AIM: Copy the records below verbatim, from the line with "Image resolution: width=598" through the line with "pyautogui.click(x=329, y=455)", including both of those lines.

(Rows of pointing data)

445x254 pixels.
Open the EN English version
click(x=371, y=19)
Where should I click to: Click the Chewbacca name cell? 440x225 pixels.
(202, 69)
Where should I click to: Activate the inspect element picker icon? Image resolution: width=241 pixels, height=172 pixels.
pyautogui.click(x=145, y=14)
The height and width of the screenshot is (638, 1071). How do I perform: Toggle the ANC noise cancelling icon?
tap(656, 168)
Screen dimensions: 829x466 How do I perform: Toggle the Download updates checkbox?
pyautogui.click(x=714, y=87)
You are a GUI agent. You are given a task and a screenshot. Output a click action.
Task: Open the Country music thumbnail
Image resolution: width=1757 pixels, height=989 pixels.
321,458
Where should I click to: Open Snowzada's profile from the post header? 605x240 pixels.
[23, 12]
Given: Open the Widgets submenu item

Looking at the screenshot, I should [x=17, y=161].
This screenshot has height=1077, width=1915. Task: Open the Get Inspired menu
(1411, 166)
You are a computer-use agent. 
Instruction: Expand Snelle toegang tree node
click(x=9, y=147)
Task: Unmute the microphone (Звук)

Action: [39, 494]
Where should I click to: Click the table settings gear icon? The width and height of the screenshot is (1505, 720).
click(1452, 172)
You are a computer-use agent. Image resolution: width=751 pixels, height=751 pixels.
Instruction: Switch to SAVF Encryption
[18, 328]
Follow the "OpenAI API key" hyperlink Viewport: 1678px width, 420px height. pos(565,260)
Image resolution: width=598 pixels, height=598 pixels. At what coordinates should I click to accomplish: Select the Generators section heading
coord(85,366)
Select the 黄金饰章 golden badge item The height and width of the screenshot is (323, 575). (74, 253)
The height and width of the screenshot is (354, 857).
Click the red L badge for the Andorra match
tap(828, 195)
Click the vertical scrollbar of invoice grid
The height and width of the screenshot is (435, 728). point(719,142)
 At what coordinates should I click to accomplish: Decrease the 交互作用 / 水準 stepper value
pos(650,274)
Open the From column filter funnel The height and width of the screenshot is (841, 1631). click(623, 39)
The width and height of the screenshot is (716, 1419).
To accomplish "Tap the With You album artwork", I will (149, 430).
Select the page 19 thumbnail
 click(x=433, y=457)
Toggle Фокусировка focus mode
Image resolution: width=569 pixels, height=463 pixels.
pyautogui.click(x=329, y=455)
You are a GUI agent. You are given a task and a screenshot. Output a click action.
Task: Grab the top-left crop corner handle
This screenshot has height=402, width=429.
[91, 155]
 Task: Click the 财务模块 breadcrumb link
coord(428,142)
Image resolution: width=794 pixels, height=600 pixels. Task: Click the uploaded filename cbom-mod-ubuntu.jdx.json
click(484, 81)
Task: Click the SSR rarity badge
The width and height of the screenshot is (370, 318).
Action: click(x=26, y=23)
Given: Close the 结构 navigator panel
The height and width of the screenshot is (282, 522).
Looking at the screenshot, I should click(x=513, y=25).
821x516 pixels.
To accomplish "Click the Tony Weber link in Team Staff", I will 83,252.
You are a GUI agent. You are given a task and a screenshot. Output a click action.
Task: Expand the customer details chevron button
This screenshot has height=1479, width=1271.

SOLUTION FOR THIS TASK:
Image resolution: width=598 pixels, height=598 pixels. At what coordinates should I click to accomplish: Select the Generators section heading
coord(85,366)
Select the 黄金饰章 golden badge item The height and width of the screenshot is (323, 575). (74, 253)
The height and width of the screenshot is (354, 857).
Click the red L badge for the Andorra match
tap(828, 195)
Click the vertical scrollbar of invoice grid
The height and width of the screenshot is (435, 728). point(719,142)
 At what coordinates should I click to accomplish: Decrease the 交互作用 / 水準 stepper value
pos(650,274)
Open the From column filter funnel The height and width of the screenshot is (841, 1631). click(623, 39)
The width and height of the screenshot is (716, 1419).
To accomplish "Tap the With You album artwork", I will (149, 430).
Select the page 19 thumbnail
 click(x=433, y=457)
Toggle Фокусировка focus mode
Image resolution: width=569 pixels, height=463 pixels.
pyautogui.click(x=329, y=455)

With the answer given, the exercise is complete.